The European culture clung to their attitudes towards the natives long after they should have adjusted their thinking, and lost the country to the change that inevitably came.  If both sides had integrated and appreciated one another’s strengths as well as historical significance, South Africa would’ve turned into a truly amazing place to live.

But here’s the kicker:  The abuser is now being marginalized and condemned by not only the ruling party but the world at large.  When we cling to things too long the value goes down except in our emotional attachment to them.

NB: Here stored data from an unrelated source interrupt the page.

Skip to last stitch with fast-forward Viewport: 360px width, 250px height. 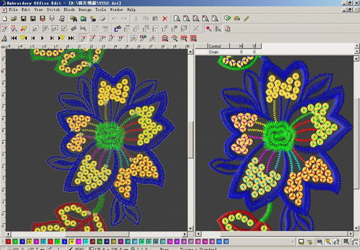[70, 38]
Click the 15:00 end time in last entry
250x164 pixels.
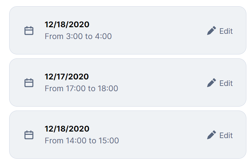pyautogui.click(x=109, y=141)
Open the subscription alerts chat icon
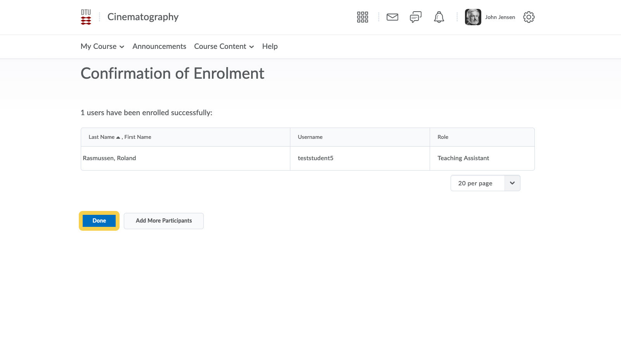The width and height of the screenshot is (621, 349). pos(415,17)
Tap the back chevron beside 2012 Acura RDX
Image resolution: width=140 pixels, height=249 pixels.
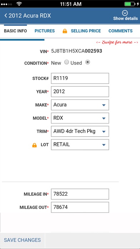[6, 16]
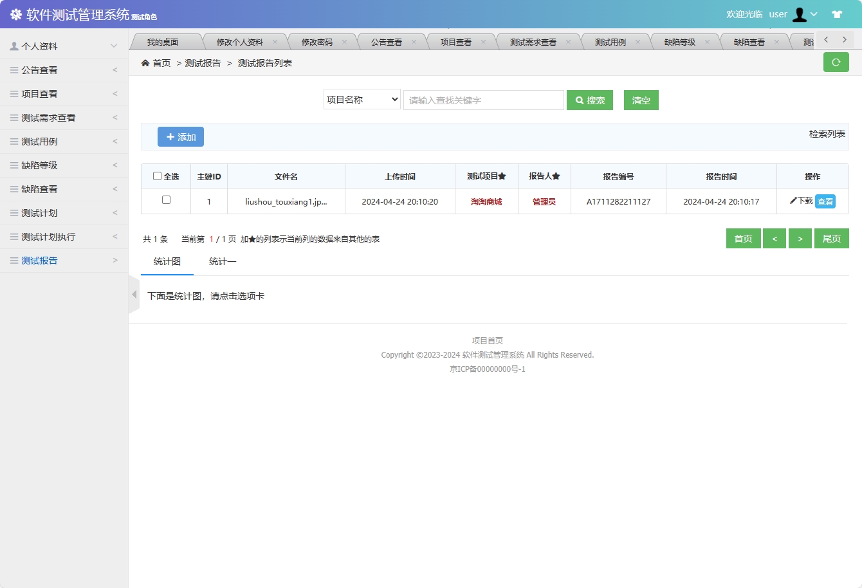Click the right arrow on the tab strip

(x=844, y=39)
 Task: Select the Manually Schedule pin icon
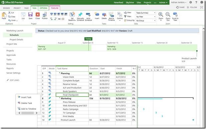pyautogui.click(x=80, y=15)
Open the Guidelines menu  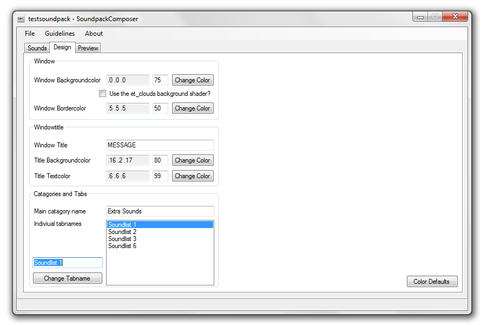[60, 34]
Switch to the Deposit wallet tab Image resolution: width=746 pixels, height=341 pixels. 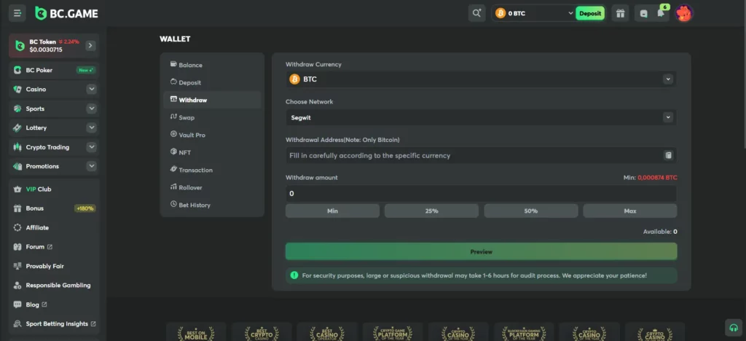click(189, 82)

There’s a time to stop sharpening tools that have metal fatigue (you didn’t know metal did this?).  There’s a time to hold onto a tool what hasn’t been used enough.  There’s a time to let go of friendships which are toxic or at best, a drag on life in general.  There are times to hold onto even painful friendships because the person we’re involved with is going through a season which won’t change them except for the better.  There’s a time to search for new things and time to just be content with what we have now; to search for that missing person and a time to give up because the resources and time spent don’t produce any evidence or the person.

These are sometimes hard decisions to make.  It’s tough to navigate the waters of when, where and how long if the evidence isn’t clear.  The best we can do is judge by what we know works for us personally and won’t harm anyone in the process.  Sometimes we can’t avoid hurt to another by our choices because the circumstance demands choosing the best of bad options.

Whatever the case, we must develop godly wisdom to make these decisions.  I’ll end with James 3:17, 18But the wisdom that comes from heaven is first of all pure; then peace-loving, considerate, submissive, full of mercy and good fruit, impartial and sincere.  Peacemakers who sow in peace raise a harvest of righteousness.